## AIM OF THE TASK
Read through the listing below and return only the lines containing "screenshot".

## SUPPLIED ENTRIES
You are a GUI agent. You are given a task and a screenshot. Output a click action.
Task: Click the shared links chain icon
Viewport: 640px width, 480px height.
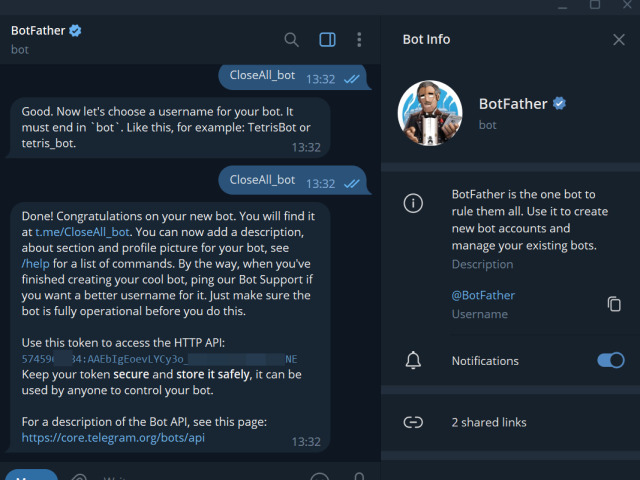413,422
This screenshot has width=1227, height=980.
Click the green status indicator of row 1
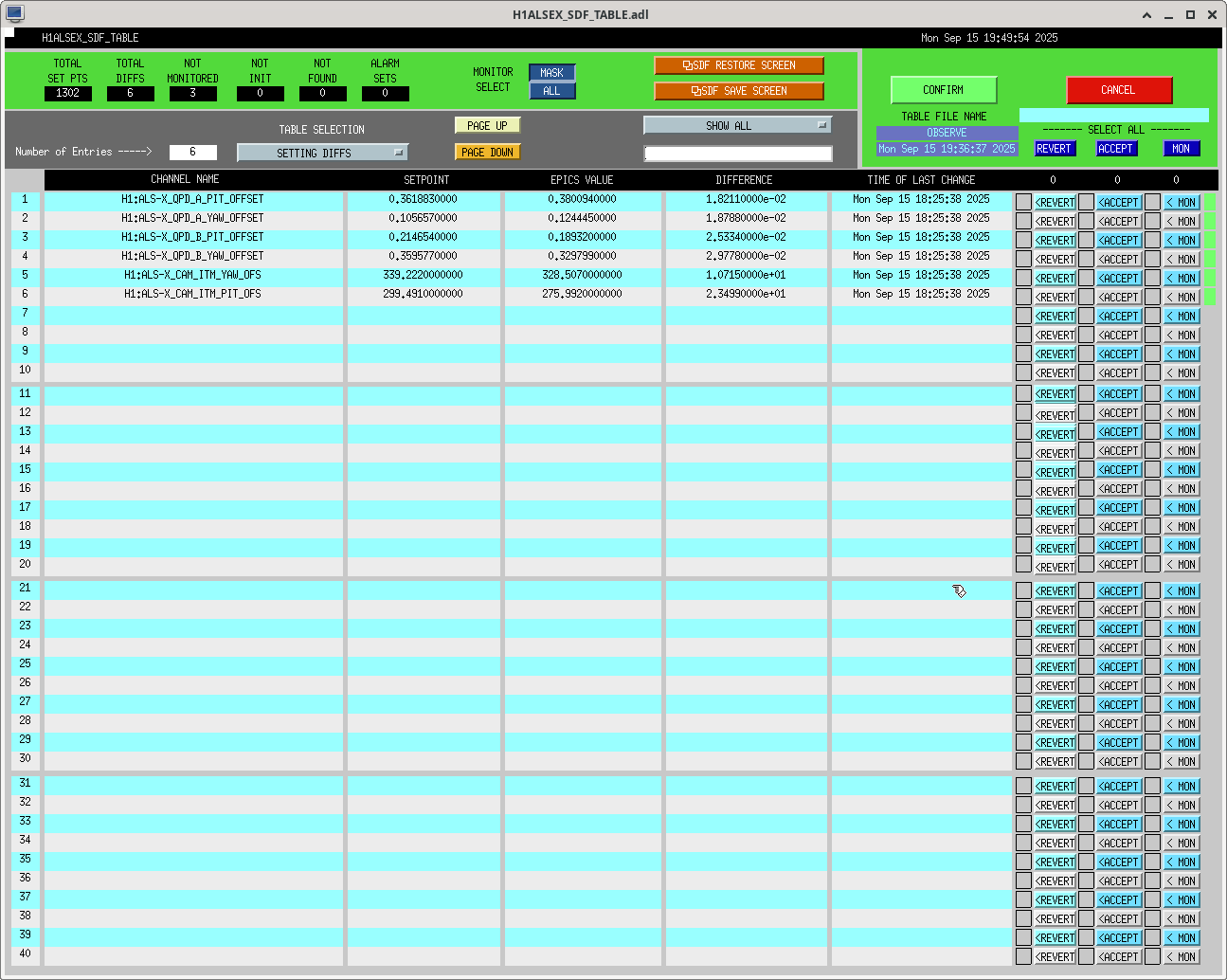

## EXERCISE SOLUTION
You are a GUI agent. You are given a task and a screenshot. Output a click action.
This screenshot has width=1227, height=980.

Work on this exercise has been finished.